FRET imaging of YC-Nano65 showing WT and aca1/2/7 seedlings differ in Ca²⁺ dynamics triggered by a pathogen elicitor. Flg22 pathogen elicitor-triggered [Ca²⁺]_cyt changes were monitored using a YC-Nano65 reporter stably expressed in WT and an aca1/2/7 mutant. Analyses shown were conducted using the first true leaves from 2-week-old seedlings. On the day before imaging, a wound site (white arrows, Panel A) was created with a tweezer tip. The wound site was created to permit the direct infiltration of an elicitor solution into surrounding cells. Immediately prior to imaging, seedlings were allowed to adapt to a continuous blue-light exposure (ex440/40 nm with 24 µmol m⁻²s⁻¹ intensity) for at least 1 h. After application of 500 nM flg22 elicitor (in 2 µL), images were captured every 2 s for 100 min. A, Representative images showing a time series of FRET–YFP/CFP ratios in leaves from WT and aca1/2/7 after exposure to flg22. Indicated time (min) correspond to points graphed in panel “B” to show the time course of [Ca²⁺]_cyt changes. Scale bar is 0.5 mm. B, Graph showing quantitative ratio of [Ca²⁺]_cyt changes for WT (blue) and aca1/2/7 (red) in response to flg22 applied at time zero.
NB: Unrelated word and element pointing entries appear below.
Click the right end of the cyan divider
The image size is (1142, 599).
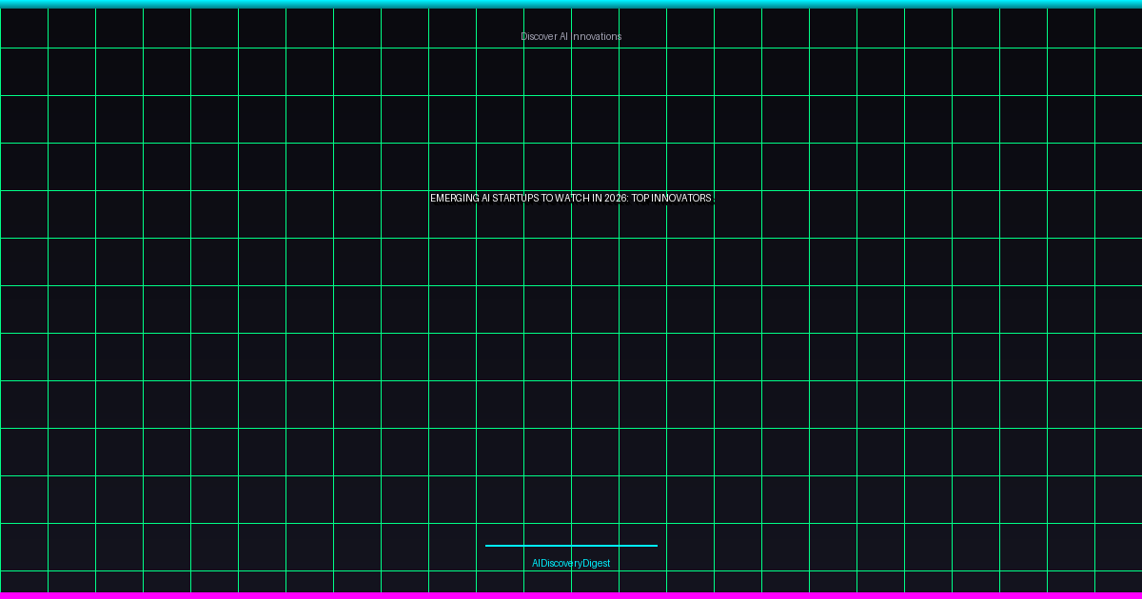click(655, 546)
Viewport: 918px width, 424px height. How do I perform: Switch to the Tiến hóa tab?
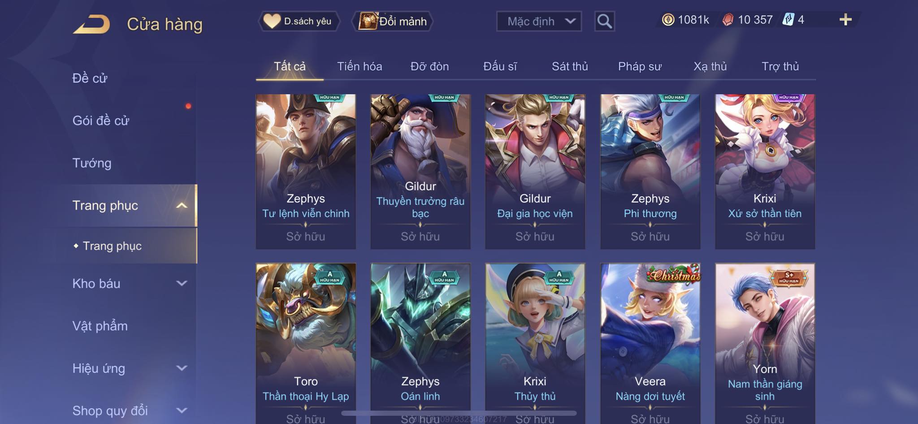tap(359, 66)
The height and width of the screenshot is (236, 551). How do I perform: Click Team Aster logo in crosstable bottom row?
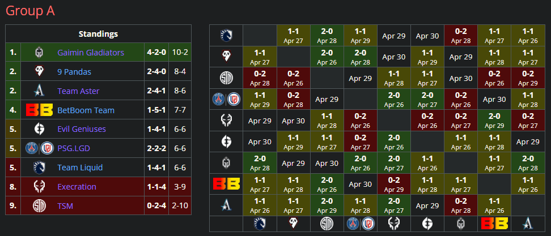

Ratiometric data from the FRET–YFP/CFP signals were extracted from the entire leaf surface. Error bars are sem from n = 8 independent seedlings. Dashed lines with arrows mark the half time of [Ca²⁺]_cyt decay from the peak to basal levels. C, Average basal [Ca²⁺]_cyt levels after a recovery from a flg22 elicitor-triggered [Ca²⁺] signature. The basal levels were calculated by averaging ratio data from the 90–100 min time period (blue dashed line box, total 300 time points each) in “B”. Error bars are sem from n = 2400 measurements each for aca1/2/7 or WT based on an analysis on eight independent seedlings. Statistical analysis was done using Student’s t test. ****indicates P < 0.0001. Plant lines used and corresponding ss numbers are the same as identified in Figure 9.